Secondo uno studio realizzato dalla rivista Scienza e Ricerca, in Italia, il 15% della popolazione presenta una lieve forma di anedonia che si diversifica in base alla fascia di età. I dati raccolti dimostrano come nella terza età, il 38,3% delle persone tra i 60 e gli 80 anni siano positive ai sintomi della patologia. Nell’età media, compresa tra i 40 e i 60 anni, solo il 13.5 % degli individui vive in questo status. Infine nell’età giovanile, tra i 18 e i 39 anni, il 15 % presenta il disturbo. Le donne, nella terza età, sono maggiormente colpite rispetto agli uomini.

Nella perdita di riconoscere, ricercare e provare piacere è implicata una parte del cervello: l’area 25. I ricercatori dell’Università di Cambridge hanno spiegato sulla rivista Neuron che l’area 25, nei soggetti in stato depressivo, conduce un’iperattività metabolica. Questo eccesso di attività nella parte lobo frontale del cranio coinvolge altre aree celebrali: oltre alla scomparsa del godimento, l’anedonia si snoda nella perdita di motivazione e nell’assenza di eccitazione causata dall’attesa. Il disinteresse per ogni ricompensa e l’annullamento dei desideri sono tratti essenziali di questo sintomo silenzioso che coinvolge anche fattori neurologici.

Difficile da riconoscere, complesso da classificare, è tra i sintomi che più intimoriscono la nuova generazione. Vivere intensamente un gusto, un odore, un suono, un bacio non rientra più tra le priorità della vita. Diagnosticare questa disfunzione diventa impossibile quando l’individuo non riconosce la sua inettitudine all’edonismo.
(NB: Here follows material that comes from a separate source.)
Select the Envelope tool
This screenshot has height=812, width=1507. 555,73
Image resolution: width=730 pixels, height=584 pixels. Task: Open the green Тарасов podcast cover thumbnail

Quando realizzate i vostri desideri e non godete della ricompensa e del benessere della soddisfazione, significa che l’anedonia sta camminando nel vostro io.  Cucinate il vostro piatto preferito, sedetevi a tavola e mangiate: siete soddisfatti del vostro pasto? Mangiare il vostro piatto preferito vi ha reso felici per qualche minuto? State provando piacere?